As we examine this text, we must be reminded of those who have gone before us and their labor in the Lord. Their lives and examples should serve to motivate us to "fight the good fight of faith." One cannot help but being humbled reading the biographies of men like Brainerd, Judson, Taylor, Carey, Wesley, Luther, Wycliffe, etc. Foxes Book of Martyrs will stir one's heart to realize the small price we have paid for the cause of Christ. Paul said to the (Heb. in 12:4), "Ye have not yet resisted unto blood..."



Chapter twelve teaches that there are various kinds of ministries in the Lord's service. Every Levite was not a priest, and every priest could not be the high priest. Because of their number, David had divided the priesthood into courses, some were assigned what we would consider menial tasks, while others enjoyed more prestigious positions. Yet, each one was important. Each one contributed to the work of the whole.- Paul develops this point under the inspiration of the Spirit of God in (Eph. 4:11-16; 1 Cor. 12: 4-11, 12-30). Not everyone has the same function in the Body of Christ, yet all are important and perform a vital function in the overall working of the body to bring honor, glory and praise to Our Lord.

In looking at these lists one would be a fool not to think that God keeps accurate records. Consider the care, accuracy and preservation in these lists and genealogies. God keeps accurate books, (Mal. 3:16; Ps. 56:8; 139:16; Isa. 4:3).



We might take this opportunity to capitalize on a concept explored in our study of chapter eleven. The people had leadership in both the secular, Nehemiah, the governor" and the spiritual, "Ezra, the priest, the scribe." The proper biblical balance is illustrated in the character of these men. Nehemiah was a politician who was a spiritual man; and Nehemiah was a spiritual man holding a religious office who exhibited a genuine interest in the political welfare of the people.



For this solemn yet joyful occasion, the priests and Levites purify themselves. In doing so they set themselves apart to God. The purification process extends to the people, the gates of the city and the wall itself. The people probably wash their clothes (Ex. 19:10,14) and bathe themselves (Num. 8:5-8; 19:12,19). The gates and the wall are ritually cleansed with hyssop (2 Chr. 29:5ff; Lev. 14:48-53). All of this is done to remind the Israelites that they and all that they have, belong to the Lord.

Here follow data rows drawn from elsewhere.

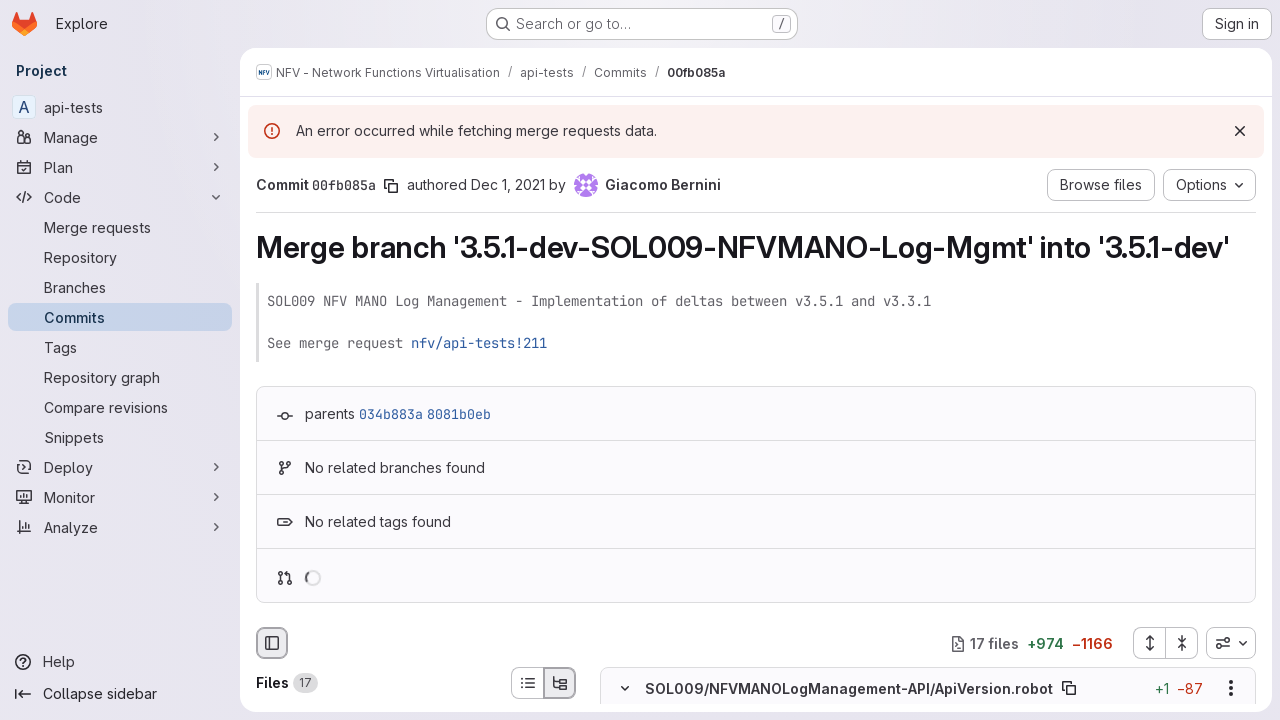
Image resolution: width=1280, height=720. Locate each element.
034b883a (391, 414)
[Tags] (120, 347)
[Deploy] (120, 467)
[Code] (120, 197)
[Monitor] (120, 497)
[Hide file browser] (272, 643)
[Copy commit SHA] (391, 186)
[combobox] (1231, 643)
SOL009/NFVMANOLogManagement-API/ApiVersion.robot (849, 688)
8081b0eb (459, 414)
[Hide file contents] (625, 689)
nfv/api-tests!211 (479, 343)
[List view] (527, 683)
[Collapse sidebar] (120, 694)
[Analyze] (120, 527)
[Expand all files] (1149, 643)
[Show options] (1231, 689)
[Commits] (120, 317)
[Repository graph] (120, 377)
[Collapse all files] (1182, 643)
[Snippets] (120, 437)
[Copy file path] (1069, 689)
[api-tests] (120, 107)
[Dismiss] (1240, 131)
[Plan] (120, 167)
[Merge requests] (120, 227)
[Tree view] (560, 683)
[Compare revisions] (120, 407)
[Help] (120, 662)
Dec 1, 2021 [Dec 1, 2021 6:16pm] (508, 184)
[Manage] (120, 137)
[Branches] (120, 287)
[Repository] (120, 257)
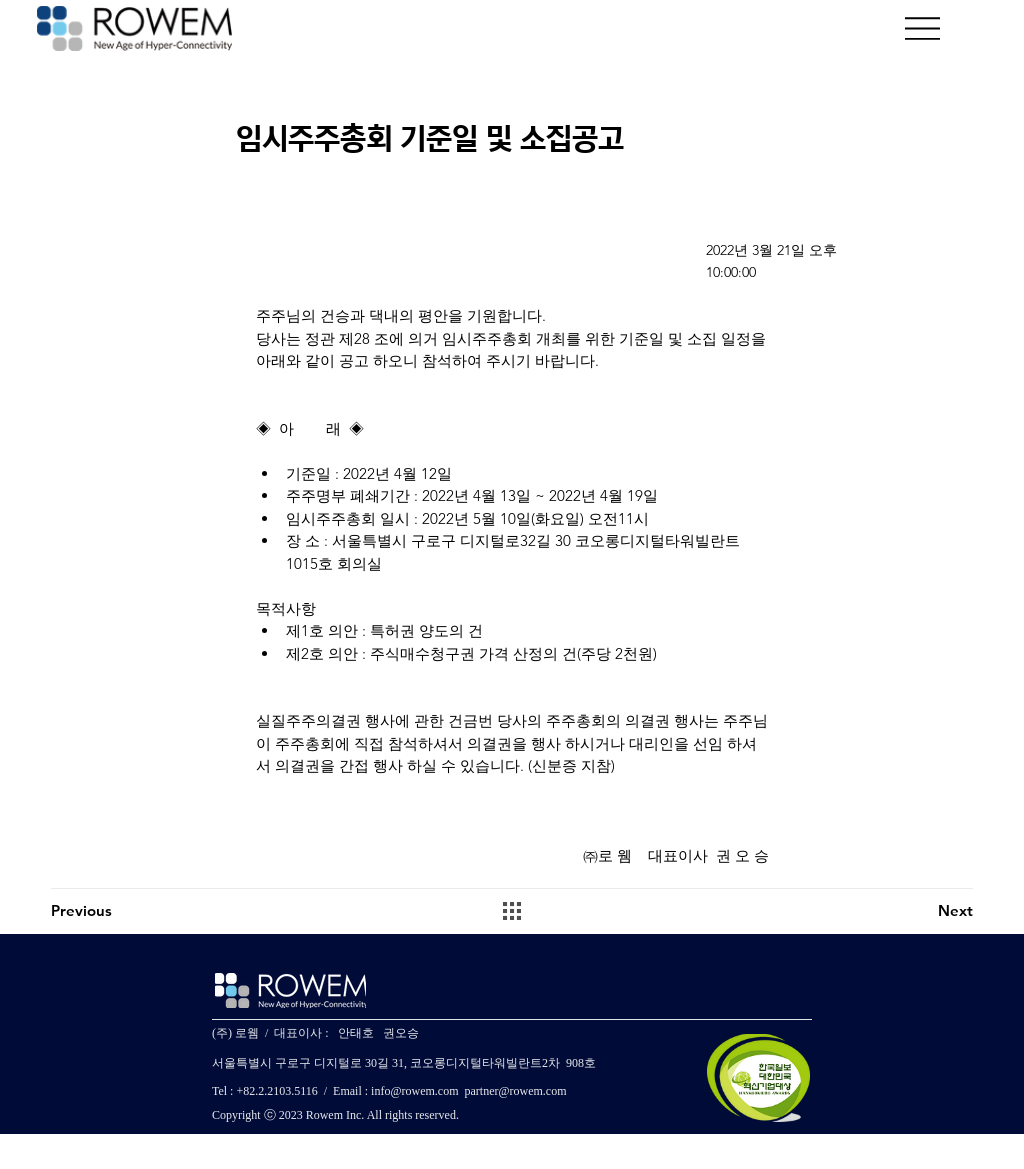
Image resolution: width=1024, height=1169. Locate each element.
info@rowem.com (414, 1091)
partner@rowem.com (515, 1091)
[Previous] (122, 911)
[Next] (902, 911)
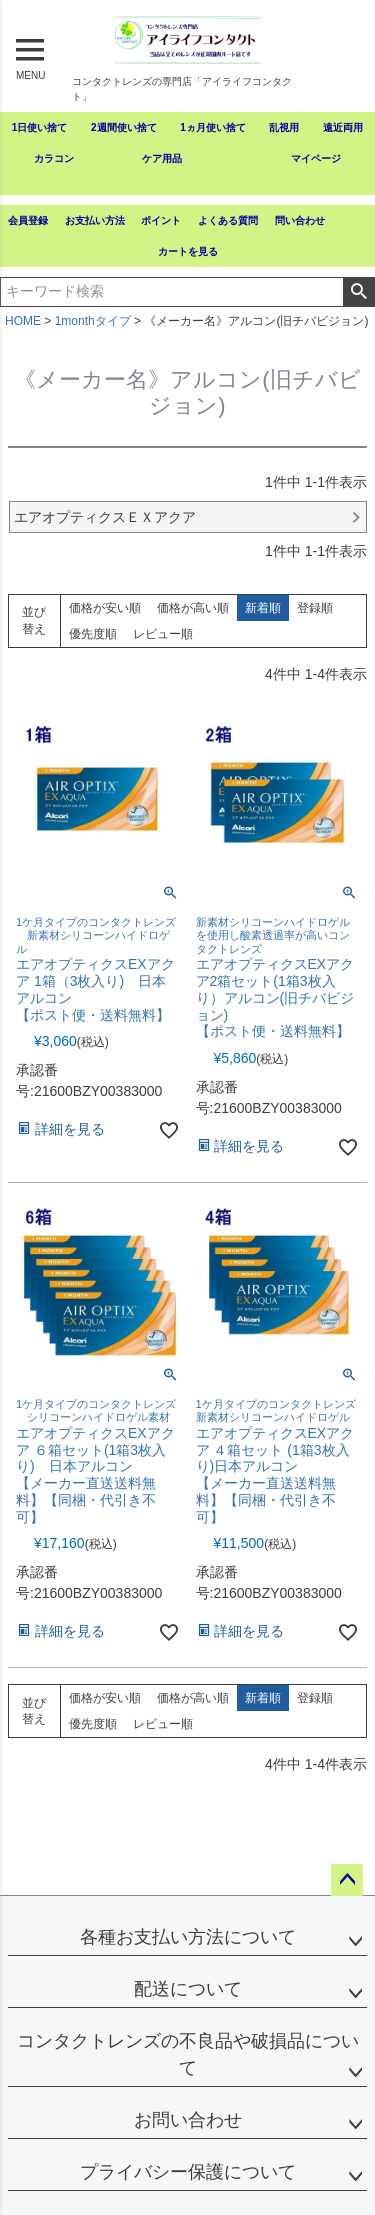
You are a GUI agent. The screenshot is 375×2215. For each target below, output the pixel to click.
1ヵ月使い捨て (213, 127)
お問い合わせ (188, 2120)
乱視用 (284, 127)
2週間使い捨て (124, 127)
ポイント (161, 220)
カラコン (54, 158)
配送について (188, 1989)
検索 (358, 292)
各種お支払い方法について (188, 1937)
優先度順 (93, 634)
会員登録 (28, 220)
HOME (23, 321)
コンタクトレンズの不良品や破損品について (188, 2054)
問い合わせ (300, 220)
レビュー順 (163, 634)
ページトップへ (347, 1880)
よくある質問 (228, 220)
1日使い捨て (40, 127)
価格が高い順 (193, 608)
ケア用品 (162, 158)
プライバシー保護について (188, 2172)
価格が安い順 (105, 608)
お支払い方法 (95, 220)
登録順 (315, 608)
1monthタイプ (93, 321)
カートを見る (188, 251)
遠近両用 (343, 127)
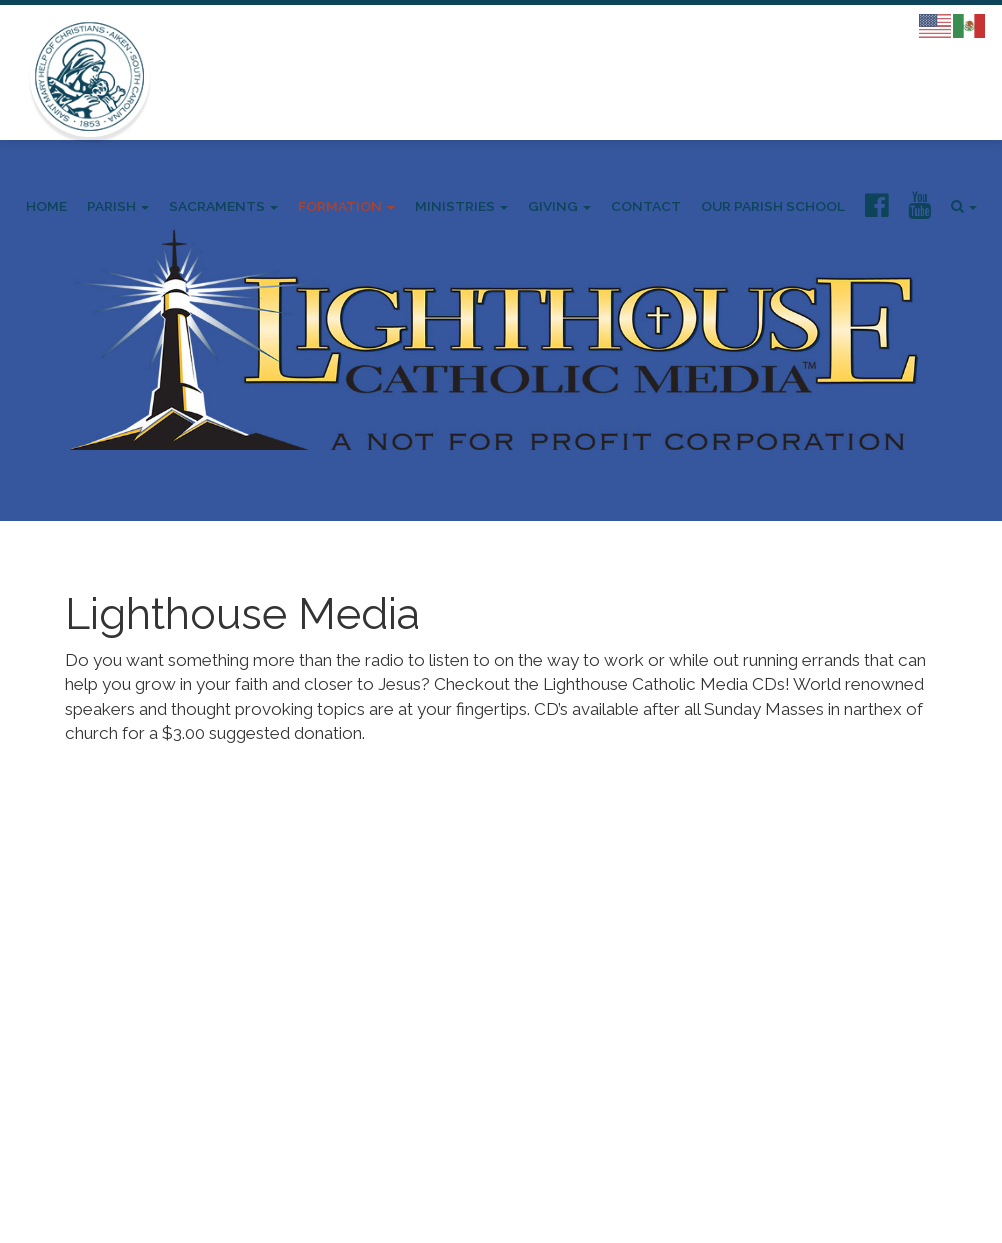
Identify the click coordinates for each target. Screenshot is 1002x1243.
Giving (559, 206)
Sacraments (223, 206)
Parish (118, 206)
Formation (346, 206)
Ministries (461, 206)
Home (46, 206)
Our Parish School (773, 206)
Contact (646, 206)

When everything is ready, Nehemiah divide the people and their leaders, the priests and the Levites, into two groups, These groups form two large choirs. With Ezra at the head of one group and Nehemiah leading the other, they walk through the streets, mount the walls, circle the city, and meet together over against the temple.

The dedication of the wall is the climax to the months of hardship the people have endured. The dedication of the wall marks a new beginning, it serves as a rallying point for the people. They walk around the very walls they've helped to build. This experience welds them together and gives them a sense of unity and accomplishment. A common venture, undertaken for the common good, has a tremendous binding affect. In the case of Israel, building the wall has restored their confidence in Jehovah and given them some national prestige. There was a sense of corporate strength. The result for all, a God-given joy, a spirit of rejoicing. Joy, J.O.Y., Jesus, Others, Yourself. Their love for the Lord and for one another caused them to subordinate their own personal desires to the good of the whole. Holiness must precede happiness.



God's original plan and order for Israel had been abandoned for hundreds of years. Nehemiah and Ezra had each played an important role in bringing Israel closer to what it was supposed to be, than had been since the days of Joshua.